#### [AIM OF THE EXERCISE]
Repeat the stretch of the listing from the line containing "Task: Click the 45 replies count" through the line containing "Click the pale", with both of those lines included, and nothing else.

#### [RECORDS]
__________
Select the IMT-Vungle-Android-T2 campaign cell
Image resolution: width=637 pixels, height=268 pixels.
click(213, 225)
__________
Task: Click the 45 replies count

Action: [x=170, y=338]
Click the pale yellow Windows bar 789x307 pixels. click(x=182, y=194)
__________
#### [SOLUTION BELOW]
Task: Click the 45 replies count

Action: [x=170, y=338]
Click the pale yellow Windows bar 789x307 pixels. click(x=182, y=194)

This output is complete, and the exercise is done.